Nie bez znaczenia jest to, jak takie konflikty rezonują z rynkiem. Don't Worry Darling miało na starcie wielką rozpoznawalność, ale dyskusja o kulisach często przykrywała rozmowę o samym filmie: o retro-utopii na kalifornijskiej pustyni, kontrolowanym świecie i roli, którą gra Pugh. Z perspektywy promocji to broń obosieczna: szum zwiększa zainteresowanie, ale potrafi też narzucić widzom narrację, przez którą oceniają dzieło.

Box office pokazał, że widzowie i tak przyszli do kina. Film zarobił globalnie dziesiątki milionów dolarów, czyli wynik solidny jak na oryginalny thriller. Recenzje były mieszane, ale gra Pugh i strona wizualna zgarniały pochwały, nawet jeśli fabuła dzieliła krytyków. To ważne w kontekście wywiadu Wilde: jej priorytetem, wygląda na to, było stworzenie warunków, w których właśnie ta oś filmu – Pugh i jej postać – wybrzmi najmocniej.

Warto zauważyć, że Wilde w rozmowie z Colbertem nie sięgnęła po osobiste wycieczki. Trzymała się ramy zawodowej: styl pracy, chemia, zaufanie. Dla branży to sygnał, że oficjalna linia komunikacji jest zamknięta, a film ma żyć dalej bez bagażu kłótni. Czy to uciszy spór o „kto kogo”? Pewnie nie. Ale zmienia proporcje: mniej plotek, więcej konkretu o tym, dlaczego decyzje zapadły takie, a nie inne.

Historia Don't Worry Darling to dziś nie tylko fabuła na ekranie, lecz także lekcja o zarządzaniu projektem w epoce, w której każdy SMS może trafić do mediów, a każde nagranie z planu – do sieci. Ultimatum, które usłyszała Wilde, stało się testem: czy stawiać na stabilność zespołu, czy ryzykować, że spór przerodzi się w długotrwały konflikt. Wybrała stabilność i jasne podporządkowanie planu wizji reżyserki.
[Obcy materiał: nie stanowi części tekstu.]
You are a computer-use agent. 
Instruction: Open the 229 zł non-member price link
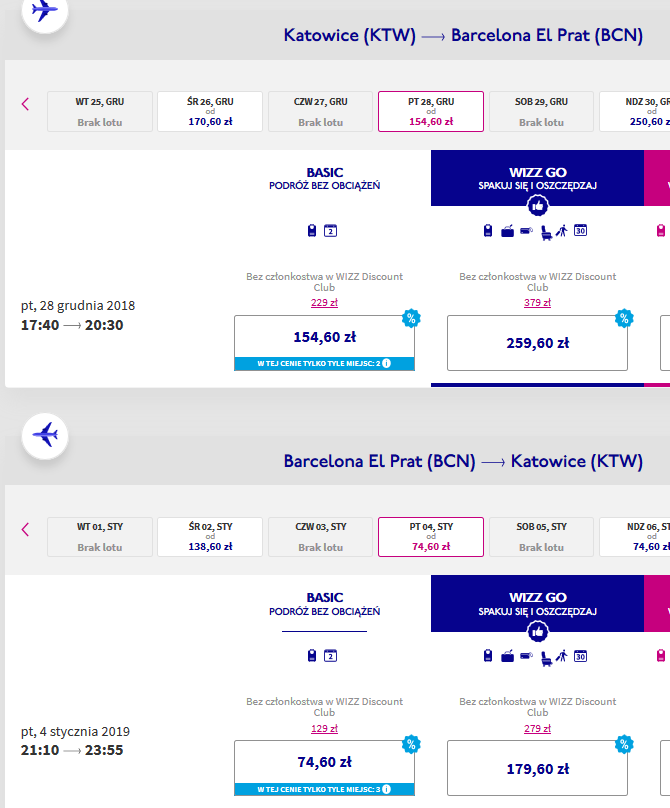pos(324,302)
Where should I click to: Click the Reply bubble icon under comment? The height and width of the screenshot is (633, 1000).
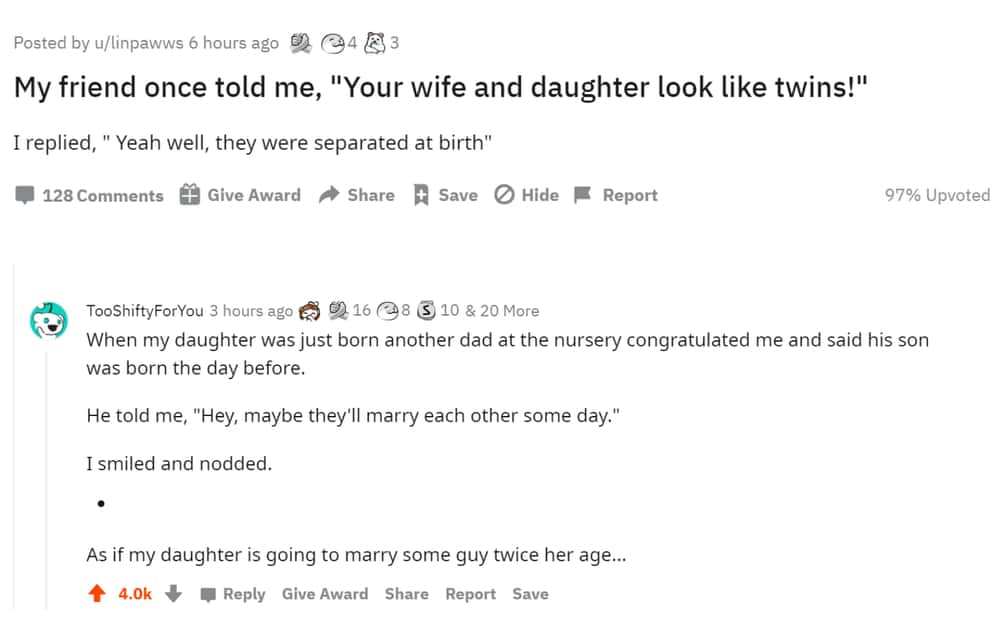(x=208, y=595)

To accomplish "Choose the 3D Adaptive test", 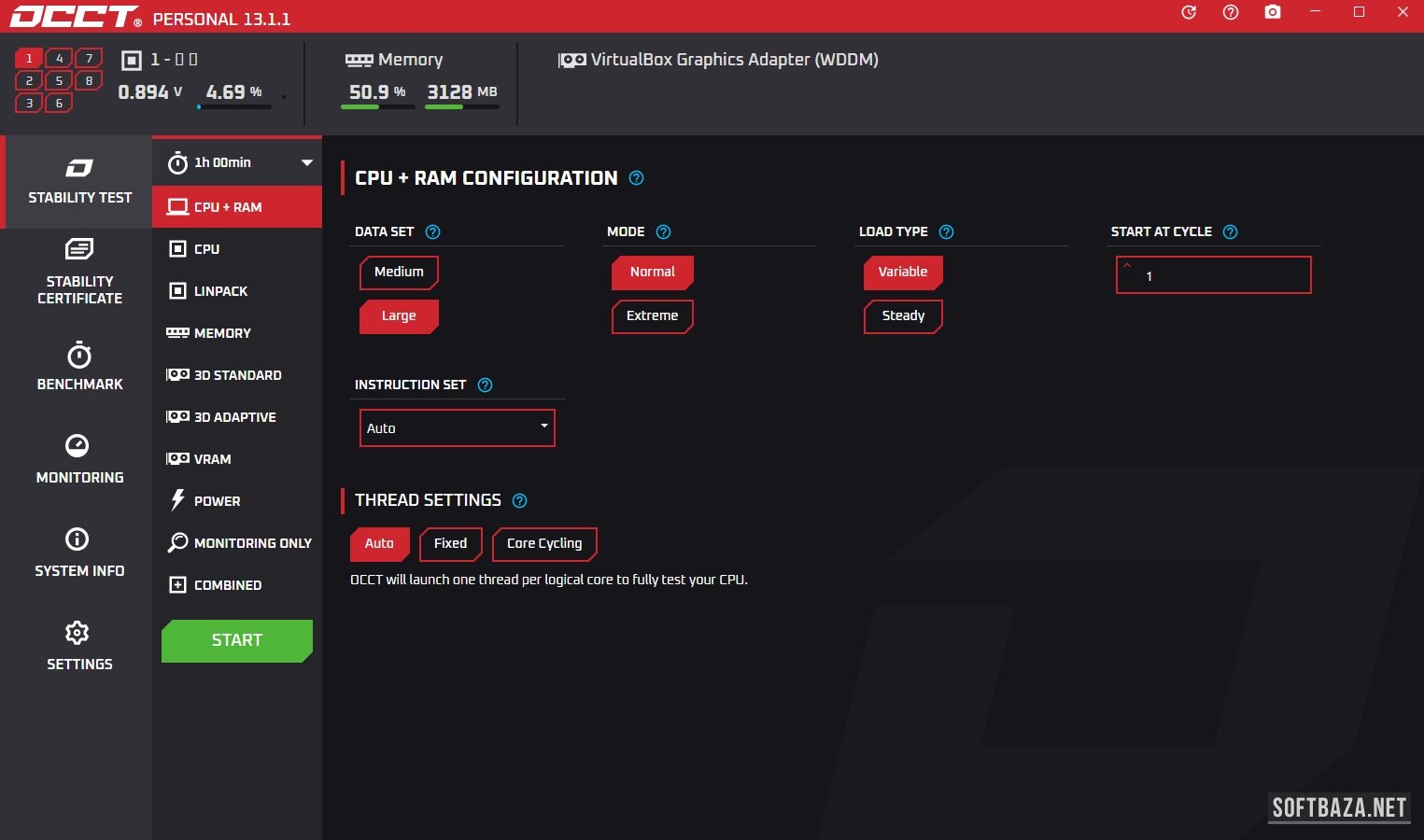I will click(x=234, y=417).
Na poziomie szerszej kultury pracy na planach filmowych to wciąż świeże pole. Producenci i reżyserzy coraz częściej mówią o „regułach gry”, które nie są tylko checklistą BHP, lecz praktyką codziennych decyzji. Gdy główny aktor ma zastrzeżenia do koleżanki z planu – lub odwrotnie – to nie jest już prywatna wymiana zdań, lecz kwestia zarządzania ryzykiem, reputacją i jakością finałowego produktu. W tym świetle słowa Wilde o „musieliśmy go zastąpić” brzmią nie jak osąd charakteru, lecz jak komunikat o priorytetach.
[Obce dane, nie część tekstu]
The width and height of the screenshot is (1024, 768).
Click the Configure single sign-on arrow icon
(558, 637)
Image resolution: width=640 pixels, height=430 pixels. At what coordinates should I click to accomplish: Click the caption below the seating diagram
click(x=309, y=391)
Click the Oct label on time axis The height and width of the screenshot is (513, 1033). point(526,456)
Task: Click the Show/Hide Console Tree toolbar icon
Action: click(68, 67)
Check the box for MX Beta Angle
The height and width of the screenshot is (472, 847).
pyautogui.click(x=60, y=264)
To, co wydarzyło się wokół Don't Worry Darling, pewnie jeszcze długo będzie rozkładane na czynniki pierwsze na zajęciach z produkcji filmowej: jak planować komunikację, jak reagować na przecieki, kiedy i jak mówić o kulisach. Z perspektywy widza najciekawsze może być jednak to, że ostatecznie na ekranie liczy się spójność i wiarygodność relacji między postaciami. Jeśli decydujący głos miała tu główna rola Florence Pugh i komfort pracy całej ekipy, łatwiej zrozumieć, dlaczego reżyserka uznała, że dalsza współpraca z LaBeoufem nie przyniesie filmowi korzyści.

Po wizycie u Colberta wątek „dlaczego” dostał wreszcie wyraźne ramy: ultimatum, odmowa rezygnacji z kluczowej aktorki, zamiana obsady i komunikat o niezgodnych metodach. Reszta – interpretacje, domysły, boki promocji – to już echo tamtej decyzji. Film trafił do widzów, a jego kulisy stały się oddzielną opowieścią o tym, jak wygląda dziś ryzyko twórcze w mainstreamowym Hollywood.